We have built a strongly supported map from RAD markers in a fish species and wanted to assess whether our map showed strong synteny with the published Danio rerio genome. Up to now, we used a somewhat crude method, but it gives very strong support for the synteny.
I blasted all the markers (RAD tag sequences of just below 100bp) on the Danio transcriptome (blastx). I then counted how many times each of our linkage groups blasted to each Danio chromosome. With this approach, we get a very non-random pattern where each of our linkage group hits strongly on one to three Danio chromosomes, suggesting very good synteny. I then represent the result as a bubble plot where the size of the bubbles represents the number of blasts that link each linkage group (y axis) to each chromosome (x axis), for visualization purposes.

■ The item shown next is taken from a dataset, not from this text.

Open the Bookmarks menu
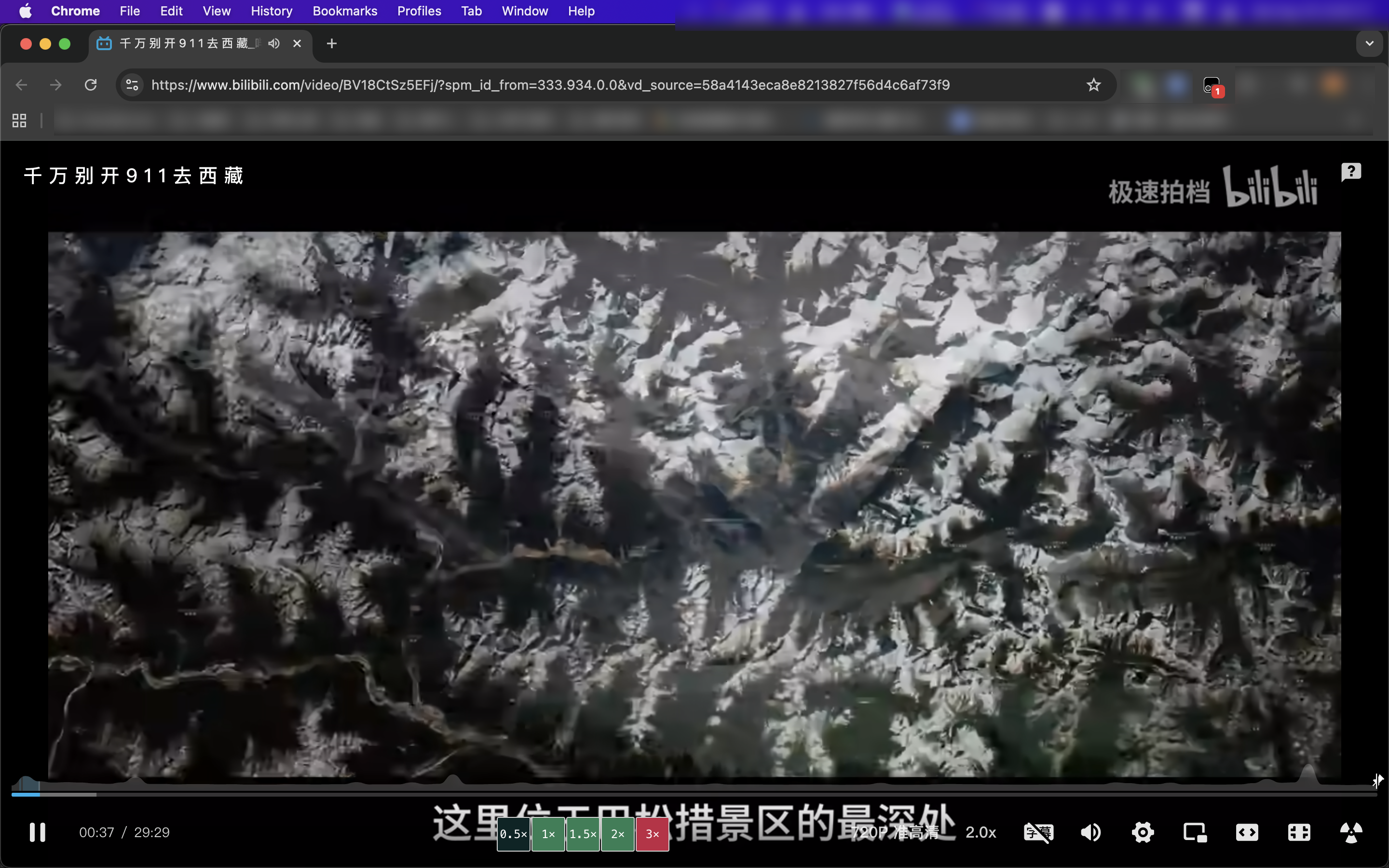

What I would like to know about now is: is there an accepted method for assessing the strength of the synteny, maybe returning a p-value?
I can have finer grained data from the blasts, but for now I concentrate only on counting the number of times that each of our linkage groups hit each Danio chromosome, eg:
Count Us Danio 3 1 1 5 1 2 1 1 3 ... 8 28 24 0 28 25
One quick and dirty method I was thinking about is to use a bootstrap process and see how far our distribution lies in the mass or randomly generated distribution. I am not sure what estimator of the distribution I would use for that, but it may not be to hard to think of a good one.
I would love to have your thoughts on existing methods.
EDIT: A friend suggested doing a linear regression on the (x, y) coordinates of Genome1 vs. Genome2 position. It seems a logical choice to see if there is synteny, but I wonder against what to test it to prove that it is really significant. I find the p-value of the regression itself is a bit arbitrary to conclude that there is or not such synteny.
As always, your thoughts are appreciated!